Neural models that build cities
Paper: CityDreamer: Compositional Generative Model of Unbounded 3D Cities
Summary by Adrian Wilkins-Caruana
Picture this: You're soaring above a cityscape, marveling at the skyscrapers and parks below. It looks incredibly real, but guess what? It's not. It's a 3d-generated city, and it's almost indistinguishable from the real thing. Welcome to the world of CityDreamer, a fascinating new tool designed to create lifelike 3d cities that capture the complexity and diversity of actual urban environments. Unlike other 3d scene generators, which can be a bit hit-or-miss when it comes to cities, CityDreamer is finely tuned to make sure that buildings aren't just tall rectangles but have the intricate details you'd expect to see in real life. Here are a couple examples:
The researchers behind CityDreamer have tackled the uniquely complex challenges of city generation, from the variety of building appearances to peoples’ sensitivity to distorted urban structures. There are several key technical components that contribute to CityDreamer’s state-of-the-art generation ability. The first is a layout generator that determines the location and layout of things like roads, buildings, green space, construction sites, bodies of water, and the heights of buildings. As shown below, this information is represented in two 2d maps: a height map (left) and layout map (right), which is a semantic map of the various objects.
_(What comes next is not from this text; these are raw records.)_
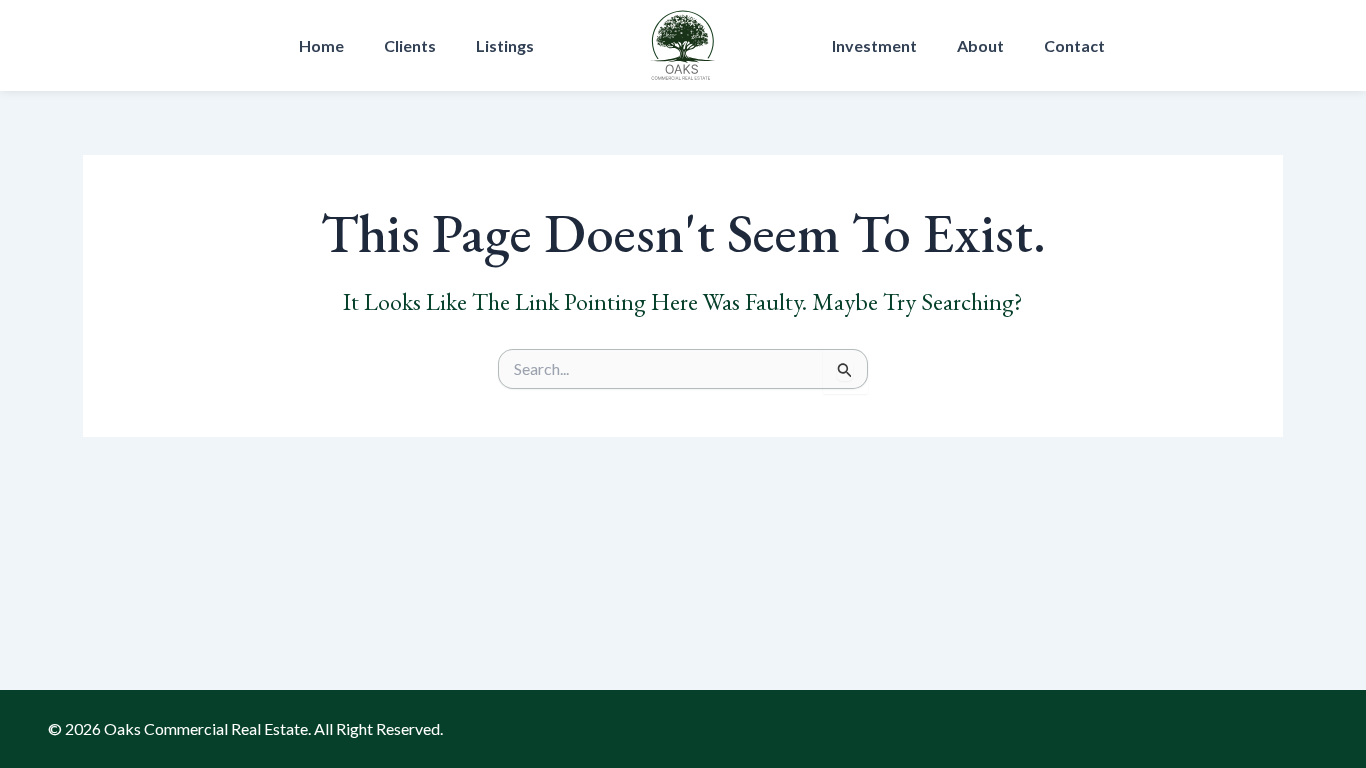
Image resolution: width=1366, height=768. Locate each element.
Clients (410, 45)
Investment (874, 45)
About (980, 45)
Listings (505, 45)
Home (321, 45)
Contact (1074, 45)
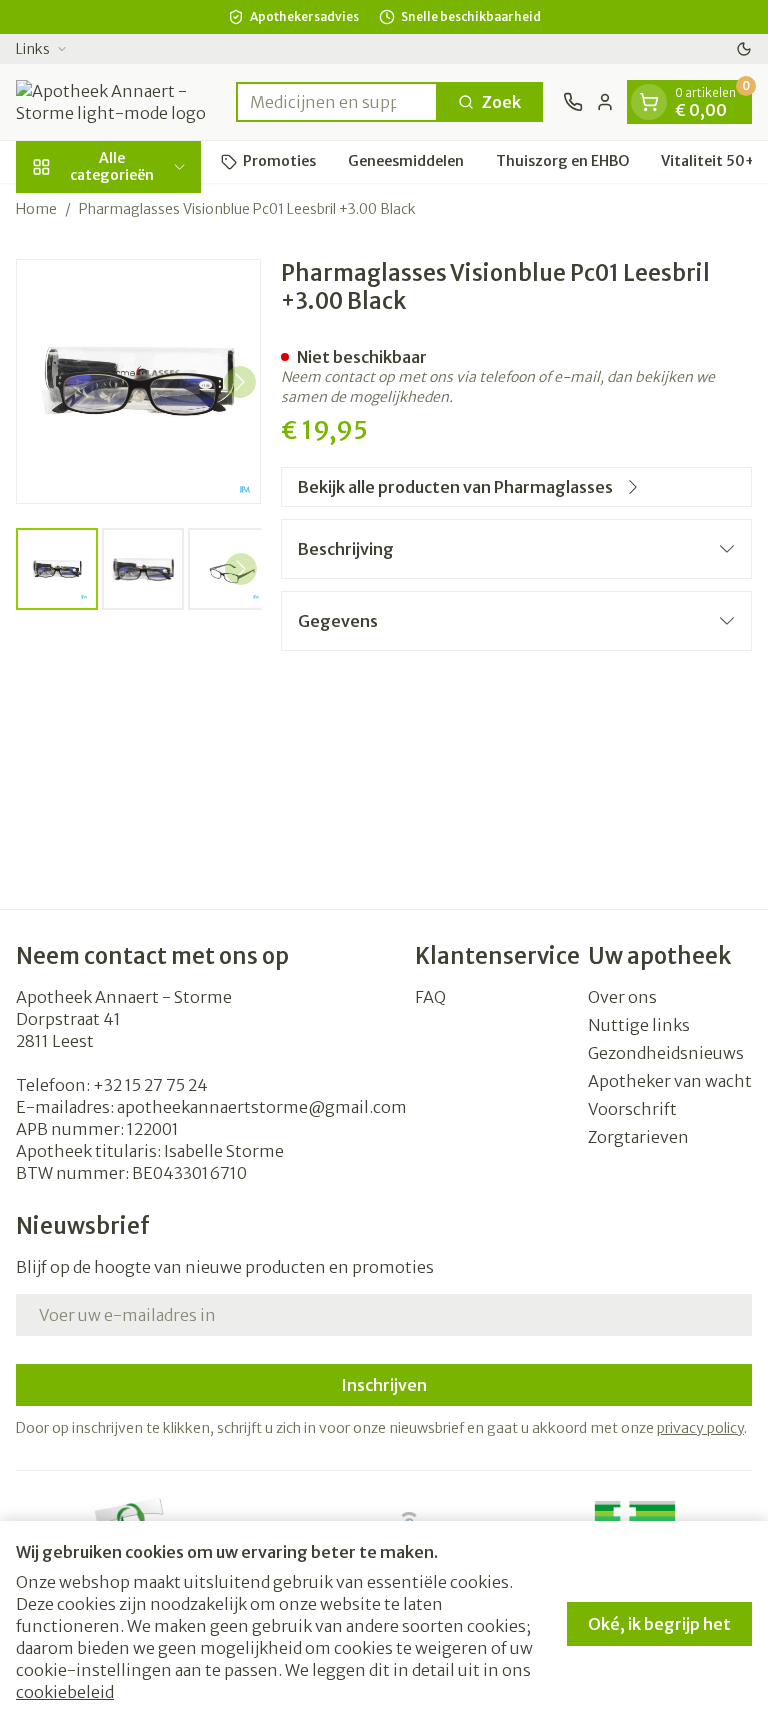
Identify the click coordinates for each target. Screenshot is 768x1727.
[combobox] (337, 102)
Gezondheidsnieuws (666, 1053)
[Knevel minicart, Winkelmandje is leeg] (649, 102)
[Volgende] (240, 382)
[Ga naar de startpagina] (116, 102)
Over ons (622, 997)
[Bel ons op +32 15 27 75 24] (573, 102)
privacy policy (700, 1428)
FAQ (430, 997)
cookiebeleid (65, 1692)
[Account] (605, 102)
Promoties (279, 161)
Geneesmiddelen (406, 161)
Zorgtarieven (638, 1137)
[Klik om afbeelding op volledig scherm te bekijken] (138, 381)
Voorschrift (632, 1109)
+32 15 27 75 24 (150, 1085)
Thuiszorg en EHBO (562, 161)
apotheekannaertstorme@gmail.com (262, 1107)
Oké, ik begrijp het (659, 1624)
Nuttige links (639, 1025)
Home (36, 209)
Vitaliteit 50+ (708, 161)
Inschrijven (384, 1385)
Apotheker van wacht (670, 1081)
CityDreamer then uses these two submodels to generate an image of the city from any perspective. The authors break this task down into three steps: One model determines what the buildings look like from the camera’s perspective, while another model determines what the background (e.g., the ground) looks like. Finally, an image compositor puts all this info together to render the complete city image.
Creating the images — for both the background and the buildings — relies on the “semantic” map (capturing roads vs. rivers vs. parks, etc.) and the height map (how tall each building is) as precursors. Using that information, a neural radiance field model (NeRF) generates images from the chosen camera angle. To put this all together into a final image, the image compositor first renders the background, and then renders all the building instances in layers from the back of the scene to the front, as shown here:
CityDreamer can generate realistic cities and buildings because its models have been trained using vast amounts of data from actual cities. The first dataset was gathered from OpenStreetMap data, which covers 60 cities and over 6k square kilometers. The researchers used this data to train the model that generates the height and semantic layout maps. If you’ve noticed that the composited images kind of look like New York City, that’s because the training data for the NeRF models came from Google Earth Studio, and includes images of New York City from 400 “orbit trajectories,” which you can think of as views of the city from a plane window.
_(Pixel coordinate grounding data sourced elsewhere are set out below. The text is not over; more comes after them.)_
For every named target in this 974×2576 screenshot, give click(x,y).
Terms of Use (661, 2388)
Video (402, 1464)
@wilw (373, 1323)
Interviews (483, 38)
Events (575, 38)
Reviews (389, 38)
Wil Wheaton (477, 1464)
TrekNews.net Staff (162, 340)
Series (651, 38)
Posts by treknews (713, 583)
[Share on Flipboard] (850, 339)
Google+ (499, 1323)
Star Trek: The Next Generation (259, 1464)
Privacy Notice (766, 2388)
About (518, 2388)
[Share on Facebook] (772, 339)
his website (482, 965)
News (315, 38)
CityDreamer is significantly better than other city-generation methods both quantitatively (in terms of numerical performance metrics) and qualitatively (in terms of human perception). See for yourself in the examples below, which compare CityDreamer (bottom row) to two other methods (top and middle rows):
While CityDreamer generates diverse and consistent views of cities, its approach is limited in that it can’t generate buildings that are more complex than polygons extruded vertically from the ground (no Guggenheims). The building instance generation can also be quite slow, since the view of each building needs to be generated individually. At the same time, it’s amazing to create an entire city — one that feels real — at the click of a button.